I'm not really sure about the per-mail checksums. It would be easy to create
them while dovecot.index is being created, but after reading the file into
memory the records are updated in many ways in many places. It's probably
not worth the complexity and extra slowness to verify and/or update the
checksums in all the different places. So is it worth it to even have them? In
error conditions when fixing up indexes it could be useful to skip over records
with broken checksums (and check if the mail is in dovecot.index.backup with
correct checksum). Maybe that's enough to be worth 1 byte per message?..
2. dovecot.index.log
This file is only appended to. Each committed transaction could be prefixed in
the new format with <transaction size><transaction 32bit checksum>.
With the new format this wouldn't actually increase the log file size much,
because there is already some space wasted for a compatibility
"boundary" record that could be removed now.
3. dovecot.index.cache
Cache file is the most complex file. Its headers get overwritten once in a
while. Probably not worth the trouble to checksum the header itself, and
there's not a lot that could be done even if a broken checksum was found.

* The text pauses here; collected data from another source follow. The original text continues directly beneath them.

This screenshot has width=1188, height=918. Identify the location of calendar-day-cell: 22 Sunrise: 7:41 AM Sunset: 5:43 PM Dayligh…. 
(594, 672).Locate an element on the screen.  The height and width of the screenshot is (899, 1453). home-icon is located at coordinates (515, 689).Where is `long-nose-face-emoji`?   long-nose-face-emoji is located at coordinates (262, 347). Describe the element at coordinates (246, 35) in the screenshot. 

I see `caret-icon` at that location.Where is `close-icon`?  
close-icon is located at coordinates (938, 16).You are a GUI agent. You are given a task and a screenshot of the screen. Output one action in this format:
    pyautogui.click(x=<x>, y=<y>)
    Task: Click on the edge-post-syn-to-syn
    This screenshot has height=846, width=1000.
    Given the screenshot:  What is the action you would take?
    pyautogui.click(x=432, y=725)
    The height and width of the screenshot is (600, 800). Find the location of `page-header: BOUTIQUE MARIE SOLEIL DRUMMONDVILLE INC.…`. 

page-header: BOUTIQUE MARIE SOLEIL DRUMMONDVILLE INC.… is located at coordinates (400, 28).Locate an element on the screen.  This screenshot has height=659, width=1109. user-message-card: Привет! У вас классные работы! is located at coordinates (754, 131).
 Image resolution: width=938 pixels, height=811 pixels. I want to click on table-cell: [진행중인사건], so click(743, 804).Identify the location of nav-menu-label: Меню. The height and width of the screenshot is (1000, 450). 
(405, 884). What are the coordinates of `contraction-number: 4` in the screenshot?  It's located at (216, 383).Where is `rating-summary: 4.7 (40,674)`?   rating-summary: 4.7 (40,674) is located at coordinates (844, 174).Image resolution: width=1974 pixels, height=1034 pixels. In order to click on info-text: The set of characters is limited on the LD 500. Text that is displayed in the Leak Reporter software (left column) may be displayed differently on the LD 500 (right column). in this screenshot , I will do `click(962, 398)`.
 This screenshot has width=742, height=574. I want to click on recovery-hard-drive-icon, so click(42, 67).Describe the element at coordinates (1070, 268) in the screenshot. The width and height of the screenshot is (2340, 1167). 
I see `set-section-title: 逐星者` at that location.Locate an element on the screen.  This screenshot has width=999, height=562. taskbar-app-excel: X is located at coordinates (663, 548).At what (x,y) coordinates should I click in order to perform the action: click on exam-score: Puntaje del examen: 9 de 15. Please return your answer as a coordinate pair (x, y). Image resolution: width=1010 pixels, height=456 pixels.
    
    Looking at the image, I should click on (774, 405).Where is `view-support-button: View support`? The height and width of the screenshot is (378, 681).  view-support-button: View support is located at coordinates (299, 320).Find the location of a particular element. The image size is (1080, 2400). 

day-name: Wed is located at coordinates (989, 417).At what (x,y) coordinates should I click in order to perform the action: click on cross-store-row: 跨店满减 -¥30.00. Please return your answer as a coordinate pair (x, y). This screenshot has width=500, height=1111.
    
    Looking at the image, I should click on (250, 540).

But each mail_cache_record could have its own checksum. A 8bit checksum could be
added without increasing the file's size. Maybe that would be enough?
4. dovecot.index.thread
This is a rather simple file and a 32bit checksum could be added to its header,
and verified every time the file is read (because it's fully read anyway).
5. dovecot.mailbox.log
This file doesn't even have a header. There are 3 unused bytes in each
record currently. One of them could be used for a new "flags"
parameter, with the only flag being "checksum added". There would
still be space left for 8bit or 16bit checksum.
6. Other files
There are also some text files, like dovecot-acl, subscriptions, quota usage and
Sieve scripts. They probably have to be without checksums for now.